# What is asked
Can you put these lines into a JSON list of strings, with one string per line and blank lines left out?

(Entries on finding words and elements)
>> START
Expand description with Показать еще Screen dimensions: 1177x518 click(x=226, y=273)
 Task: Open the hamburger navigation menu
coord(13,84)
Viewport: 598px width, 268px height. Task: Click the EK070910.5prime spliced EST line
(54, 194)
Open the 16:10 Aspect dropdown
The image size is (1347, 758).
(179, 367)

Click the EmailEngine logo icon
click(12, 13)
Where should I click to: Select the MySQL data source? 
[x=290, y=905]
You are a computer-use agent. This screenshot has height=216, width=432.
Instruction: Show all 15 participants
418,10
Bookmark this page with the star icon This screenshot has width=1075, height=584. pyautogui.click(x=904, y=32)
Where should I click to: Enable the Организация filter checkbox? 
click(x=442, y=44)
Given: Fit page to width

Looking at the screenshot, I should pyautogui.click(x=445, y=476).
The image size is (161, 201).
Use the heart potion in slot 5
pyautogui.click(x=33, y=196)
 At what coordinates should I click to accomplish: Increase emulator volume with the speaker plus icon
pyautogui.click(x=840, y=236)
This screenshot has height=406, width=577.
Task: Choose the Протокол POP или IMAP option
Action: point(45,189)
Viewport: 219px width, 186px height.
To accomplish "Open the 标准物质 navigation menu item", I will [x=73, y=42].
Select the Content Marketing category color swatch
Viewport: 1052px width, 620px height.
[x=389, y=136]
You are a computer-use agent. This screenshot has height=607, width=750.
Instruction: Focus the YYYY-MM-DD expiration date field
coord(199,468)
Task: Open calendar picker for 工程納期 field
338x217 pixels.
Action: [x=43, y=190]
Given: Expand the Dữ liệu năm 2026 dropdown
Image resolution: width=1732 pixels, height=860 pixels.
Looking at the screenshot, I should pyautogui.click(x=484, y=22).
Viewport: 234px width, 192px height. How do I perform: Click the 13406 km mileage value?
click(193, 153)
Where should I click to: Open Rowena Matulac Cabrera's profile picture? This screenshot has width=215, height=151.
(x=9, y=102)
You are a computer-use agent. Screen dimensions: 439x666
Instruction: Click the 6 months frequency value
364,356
>> END
# Written response
[
  "Expand description with Показать еще Screen dimensions: 1177x518 click(x=226, y=273)",
  " Task: Open the hamburger navigation menu",
  "coord(13,84)",
  "Viewport: 598px width, 268px height. Task: Click the EK070910.5prime spliced EST line",
  "(54, 194)",
  "Open the 16:10 Aspect dropdown",
  "The image size is (1347, 758).",
  "(179, 367)",
  "Click the EmailEngine logo icon",
  "click(12, 13)",
  "Where should I click to: Select the MySQL data source? ",
  "[x=290, y=905]",
  "You are a computer-use agent. This screenshot has height=216, width=432.",
  "Instruction: Show all 15 participants",
  "418,10",
  "Bookmark this page with the star icon This screenshot has width=1075, height=584. pyautogui.click(x=904, y=32)",
  "Where should I click to: Enable the Организация filter checkbox? ",
  "click(x=442, y=44)",
  "Given: Fit page to width",
  "Looking at the screenshot, I should pyautogui.click(x=445, y=476).",
  "The image size is (161, 201).",
  "Use the heart potion in slot 5",
  "pyautogui.click(x=33, y=196)",
  " At what coordinates should I click to accomplish: Increase emulator volume with the speaker plus icon",
  "pyautogui.click(x=840, y=236)",
  "This screenshot has height=406, width=577.",
  "Task: Choose the Протокол POP или IMAP option",
  "Action: point(45,189)",
  "Viewport: 219px width, 186px height.",
  "To accomplish \"Open the 标准物质 navigation menu item\", I will [x=73, y=42].",
  "Select the Content Marketing category color swatch",
  "Viewport: 1052px width, 620px height.",
  "[x=389, y=136]",
  "You are a computer-use agent. This screenshot has height=607, width=750.",
  "Instruction: Focus the YYYY-MM-DD expiration date field",
  "coord(199,468)",
  "Task: Open calendar picker for 工程納期 field",
  "338x217 pixels.",
  "Action: [x=43, y=190]",
  "Given: Expand the Dữ liệu năm 2026 dropdown",
  "Image resolution: width=1732 pixels, height=860 pixels.",
  "Looking at the screenshot, I should pyautogui.click(x=484, y=22).",
  "Viewport: 234px width, 192px height. How do I perform: Click the 13406 km mileage value?",
  "click(193, 153)",
  "Where should I click to: Open Rowena Matulac Cabrera's profile picture? This screenshot has width=215, height=151.",
  "(x=9, y=102)",
  "You are a computer-use agent. Screen dimensions: 439x666",
  "Instruction: Click the 6 months frequency value",
  "364,356"
]